I have always been fascinated by worlds that are beyond our own, venturing deeper into the landscape of the subconscious, dream spaces, places of transformation, and darkness. Animation is the center in my body of work, and I use this medium because of its power to build otherworldly places that an audience can step into for a few fleeting moments. I am interested in surreal and abstracted environments, and am eager to explore and create spaces where strange and fantastical stories can unfold and reach people on a psychological level.
In my work, fragments and images that unfold come from my hand intuitively, and I like to trust the physical act of drawing to make my films come to life. My identity as both queer and as a person of color have shaped and informed the experiences I want to convey to others through my work. Certain facets of my character are translated through my hand—the softness of touch, my quiet voice, and my desire to have an empathic relationship with my viewer.
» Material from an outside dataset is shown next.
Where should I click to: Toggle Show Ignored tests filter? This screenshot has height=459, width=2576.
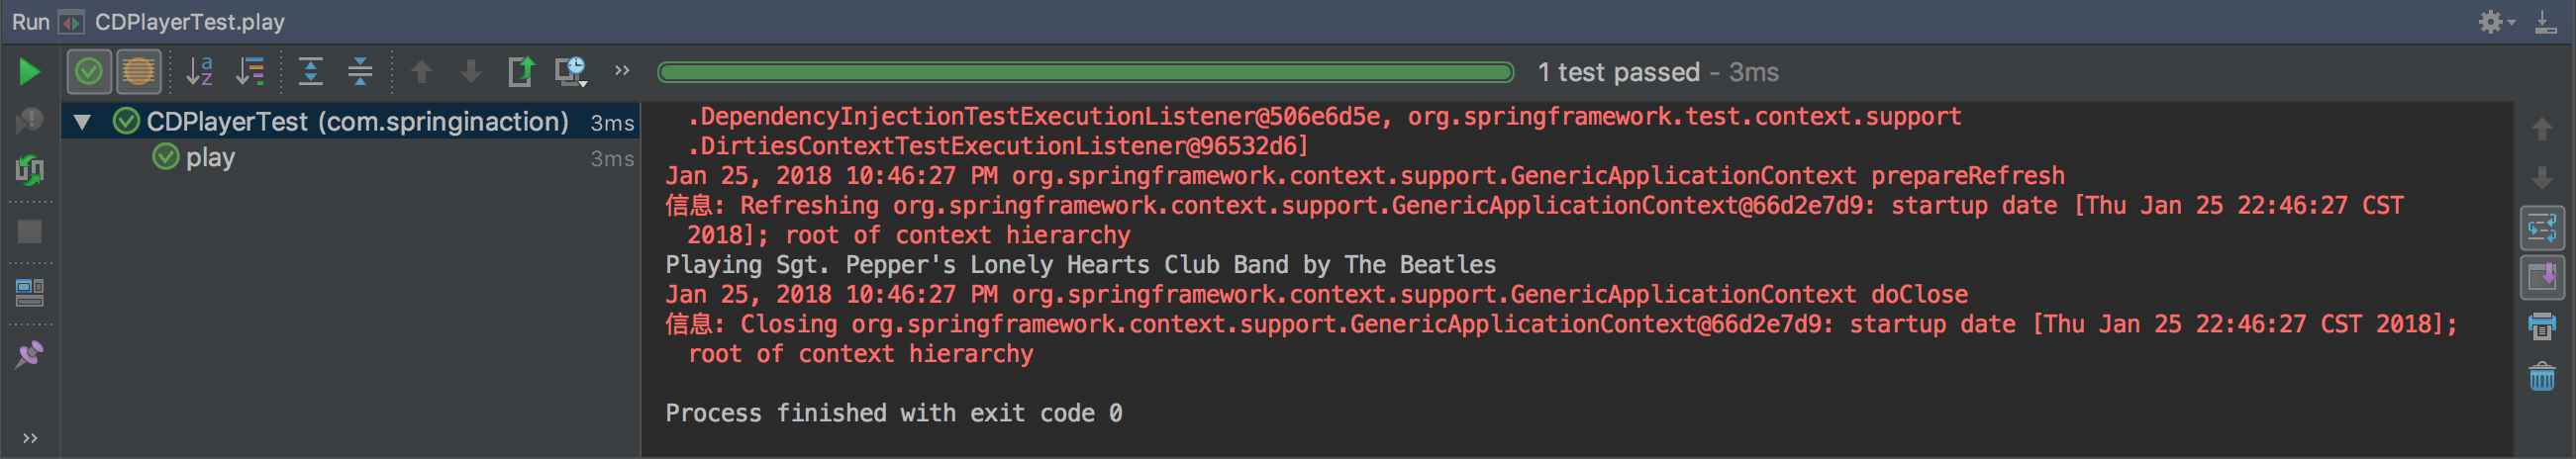pyautogui.click(x=139, y=72)
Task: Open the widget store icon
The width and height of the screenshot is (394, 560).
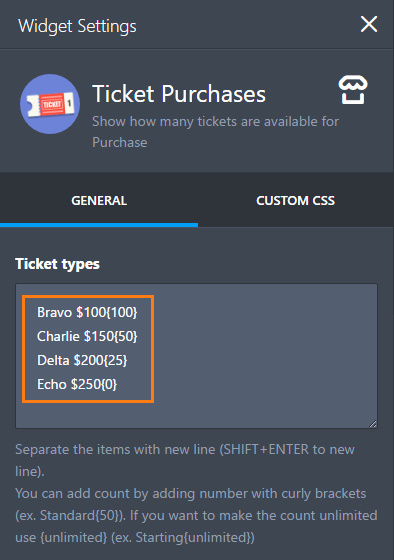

This empathy feels most possible through journeys of fear, manifested in darkness and uncertainty. I have tried to visualize these moments in the corners and crevices that my characters crawl through in my work. Stories about both escapism and fear delight and frighten me, and that is the same kind of reaction I wish to incite in an audience—the transformative possibility in trauma and getting to the other side. In creating the shifting and abstracted worlds that I do, I want to create points of connection in these places of alienation, to make experimental and narrative animated films that are intriguing and strange, but with points of relation.